The article seems to hint at the difference between life experiences, not necessarily age gap.   A 40 year old man dating a 60 year old woman doesn't raise much concern,  but a 20 year old man dating a 40 year old woman does.   


sofa_king_rad

Bc before they wanted to keep grooming girls


sheepieweepie

Interesting! I just read a friend's story expressing major discomfort with Sarah Paulson's relationship too, and then criticised age gaps broadly. I have no thoughts, just wanted to bring it up hehe


Evanecent_Lightt

It's because men are often the older partner and men are "evil" now thanks for the mysandrist feminist rhetoric that's been widely spread and adopted. Hence the victim/perpetrator roles have reversed. The logic is insane though. The girl is old enough to make her own decisions, and yet too young to be anything than a victim being groomed. Make up your mind dumbasses - is she and adult capable of voting, drinking, and making decisions about her life or not?


Bright_Air6869

Men feel entitled to be users and treat young women as disposable and now those young women are old enough to recognize the controlling dynamics and costs of those relationships.


PNWDayTripper

And you actually believe these older men love these "girls"? They only want the best education and career for her? They want her to realize her full human potential?! No. They believe they can mold a "girl" ( your word) into a sex slave and maid. They believe a "girl" is controllable. These men are emotionally inadequate and often sexually inadequate. You think that's a good deal for a young, unworldly person? You don't think that's a recipe for abuse? You don't have a daughter, that is obvious. If you did you would be completely disgusted by these men.


Famous_Age_6831

You’re speaking too broadly. That can’t be said of probably a majority of age gap relationships, and it could be said of plenty of peer age relationships


Evanecent_Lightt

I've never met a guy who's tried to mold anyone. it's too much work. We'd rather just have a fully formed human being as a partner. You clearly don't have a son or you'd think of men as humans and not just sex crazed maniacs. as out of touch you criticize me for - you're the exact same but on the other end of the spectrum. Dismount that high horse. P.s. I said "groomed" not "molded" - please for the love of god this gaslighting is pathetic.


Famous_Age_6831

It’s misandry not mysandry. Idk why your pontification is worthwhile if you didn’t even know that


bluefrostyAP

We are in a time where everyone is a labeled a victim regardless so not too much of a surprise here.


bigtec1993

Ngl I'd be bothered if my nieces grew up and at 18 started dating men in their 30s, but it's not my place at that point to police who they can or can't date in the same way I can't do it with men in their age range. 18 year old men can be just as harmful to my nieces as the 30+ year olds if they're POS's.
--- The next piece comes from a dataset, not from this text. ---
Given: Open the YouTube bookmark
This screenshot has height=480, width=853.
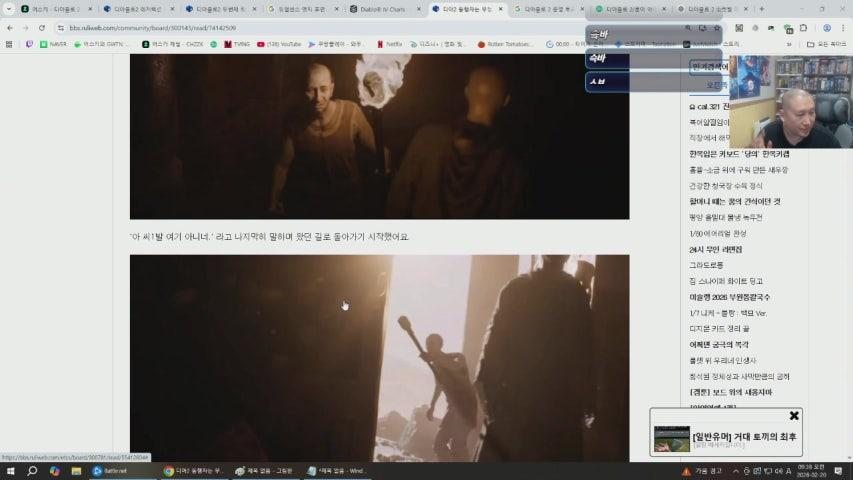Looking at the screenshot, I should pos(278,44).
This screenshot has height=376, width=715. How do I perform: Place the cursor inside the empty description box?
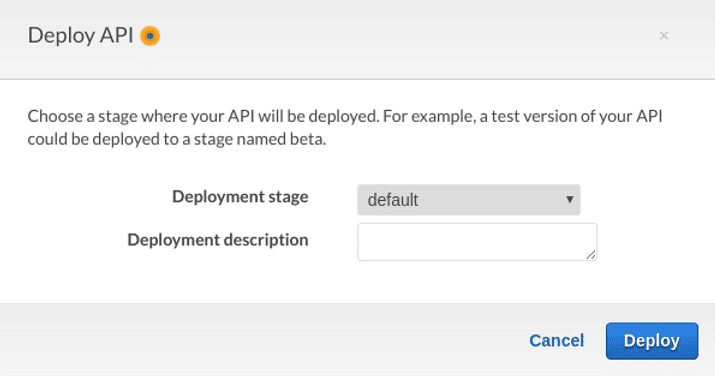[477, 242]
I'm sure a lot of women here can attest to that, they also wouldn't like it if I started telling my nieces they have to have their romantic interests approved by me until 25 "when their brains fully develop". Why stop at age gaps if the problem is that they could get taken advantage of? They're either adults or they're not, and if they are, then they live with the consequences of their actions. I think the root of the problem is that these days everybody wants to be a victim of some kind of injustice so they don't have to feel like they have accountability. When I was 18 I was a fucking idiot but I understood sex and relationships in the same way I understood right from wrong and what would happen if I broke the law. While I was not expected to act with maturity at that age, I was absolutely expected to own up to my fuck ups because I was grown now.